夜のタクシー

 空は梅雨のせいで、分厚い灰色の雲に覆われているはずだった。その雲が昨夜から続く雨を降らせ続けているはずだった。
「天気予報ははずれたのか?」
 ベッドの上で休日の惰眠をむさぼるはずが、カーテンの隙間から見えた空の青さに雅士は目を覚ました。昨日の晩の様子では、天気予報でも言っていたように、雨はまだまだ降り続くはずように思えた。
 雅士は、飲みすぎた体を強引に起こす。軽く胃からこみ上げてくる不快感を何とか抑え込む。
「飲みすぎたか?」
 けだるく重い足は、思うように動いてくれない。
 昨晩のことが思い出される。
 雅士は後輩の大田に絡まれて散々だった。大田が仕事のミスを、上司の田代からこっぴどく叱られたので、ちょっと慰めようと飲みに誘ったのがいけなかった。大田の奴の愚痴が止まらない。
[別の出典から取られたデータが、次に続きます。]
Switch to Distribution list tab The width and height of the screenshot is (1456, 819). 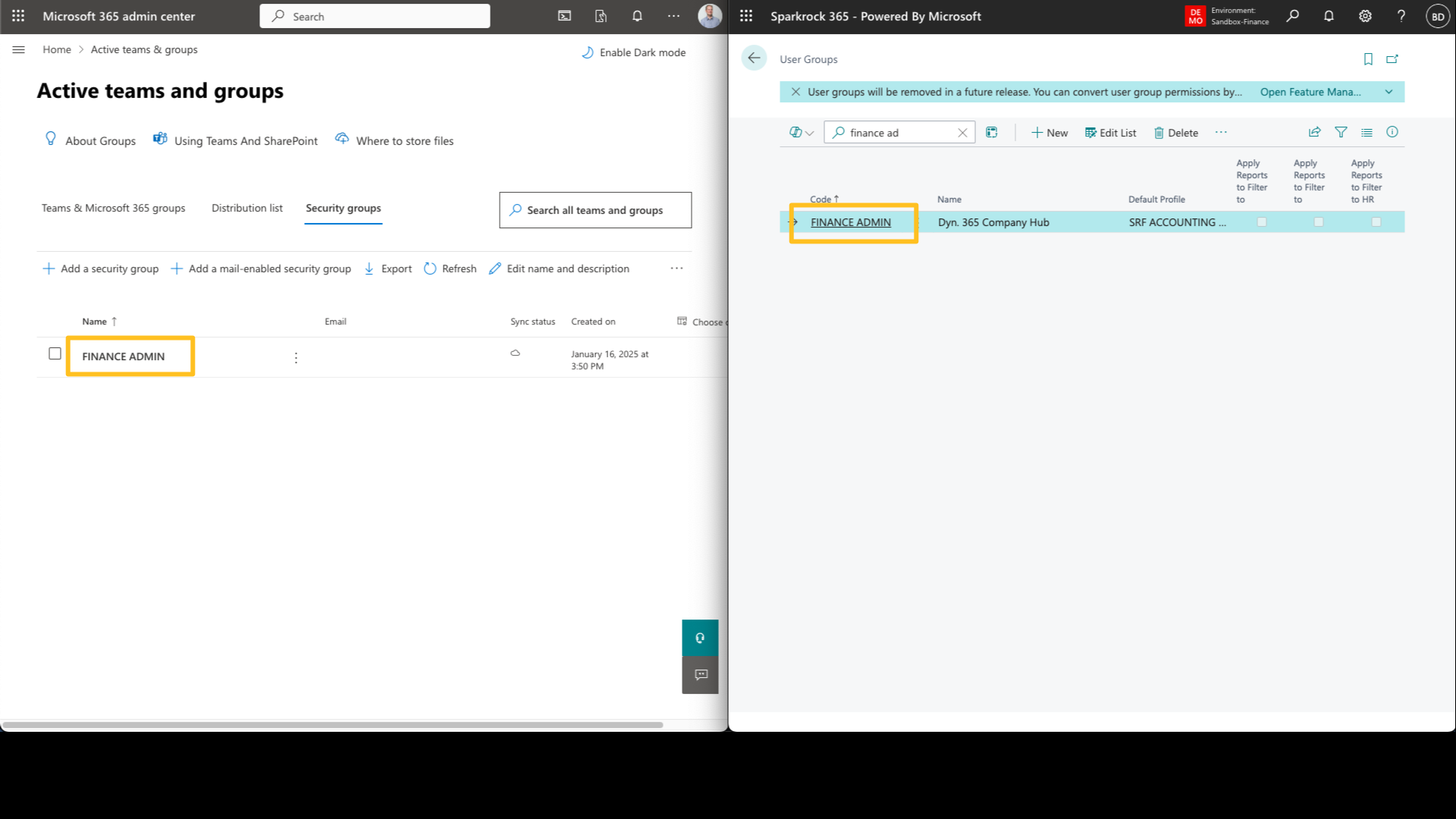246,208
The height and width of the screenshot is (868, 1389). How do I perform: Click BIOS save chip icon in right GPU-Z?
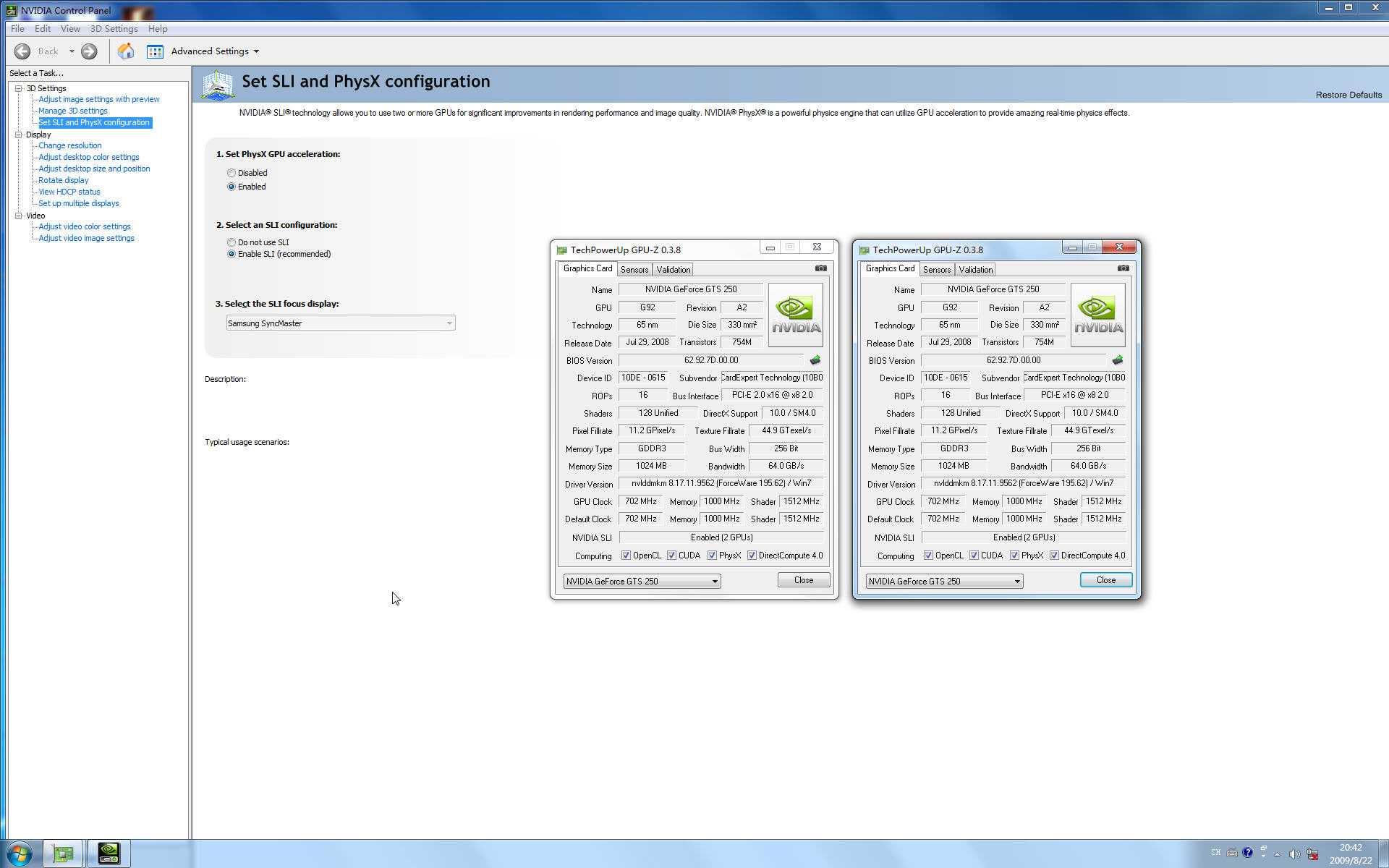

『俺だって一生懸命やってんだ。それをあのパンダ、こっちの努力も知らないで、散々いいやがって。何が、甘ったれるな、だ。無理難題を強引に押し付けておいて、言われたとおりに企画上げてみれば、オリジナリティがないとか、散々好き勝手言いやがって』
 パンダとは上司の田代のことだ。雅士にしても、目の上のたんこぶのような上司であることには変わりないが、大田が先に出来上がってしまうと雅士は妙に冷静になってしまった。ただただ大田がつぶれるまで飲んでいた。
「で、大田と一緒に個人タクシー乗って……」
 ベッドの上で、大きく息を吐いた。記憶をたどる。
「大田の家まで行って、大田をおろして――」
 妙な言葉がよみがえってきた。タクシーのドライバーとの会話だ。
『相手の方、かなり寄ってらっしゃいましたね』
『ええ。ちょっと仕事でいろいろあったんですよ』
『どの業界も大変そうですね』
 雅士はドライバーの言葉に苦笑するしかできなかった。それで、雅士は話を変えた。
『それでもこの雨で止んでくれれば、もう少し気もまぎれるんですが。せっかくの休みも、どこにも行けないじゃないですか?』
 闇を走るタクシーのワイパーが忙しく雨を払う。対抗車線のライトに雨粒が反射していた。
『大体、なんだって、こんなに降るんですかね』
 梅雨と分かっていても鬱陶しい。
『お客さん。そんなに梅雨が嫌いですか?』
『嫌なものですよ。雨の中通勤するってのは。慣れませんね』
 と、その後に言った言葉が、自分でもわからない。
『UFOでもいいから、来てくれて、この空をどうにかしてくれないですかね』
『UFOですか。いいですね。お客さん送ったら、連絡しておきますよ。明日、晴れるように。でも本当にUFOが来ても、お客さんと私の二人だけの秘密ですよ』
 なかなか冗談に乗ってくれる面白いドライバーだと笑って、雅士は個人タクシーを降りた。相変わらず、雨は降っていて、止む気配など微塵もなかった。
「まさか、本当に晴れるとは思わなかったけど」
 ベッドから降りて、雅士はカーテンを開けた。
「はあっ」
 思わず声が出た。一気に、酔いが覚めた。
 その先にあるのは、やたらと巨大な未確認飛行物体、UFO――。掃除機のようなチューブで雨雲を吸い取っている。
「何の冗談だよ……」
 雅士は空を見上げたまま、立ち尽くす。
『あ、こちら、私の名刺です。良かったら、今後もよろしくお願いします』
 笑った親しみのあるタクシードライバーの顔が突然、雅士を脳裏をよぎった。得体がしれない何かに巻き込まれてしまったんじゃないかと、ぞっとする。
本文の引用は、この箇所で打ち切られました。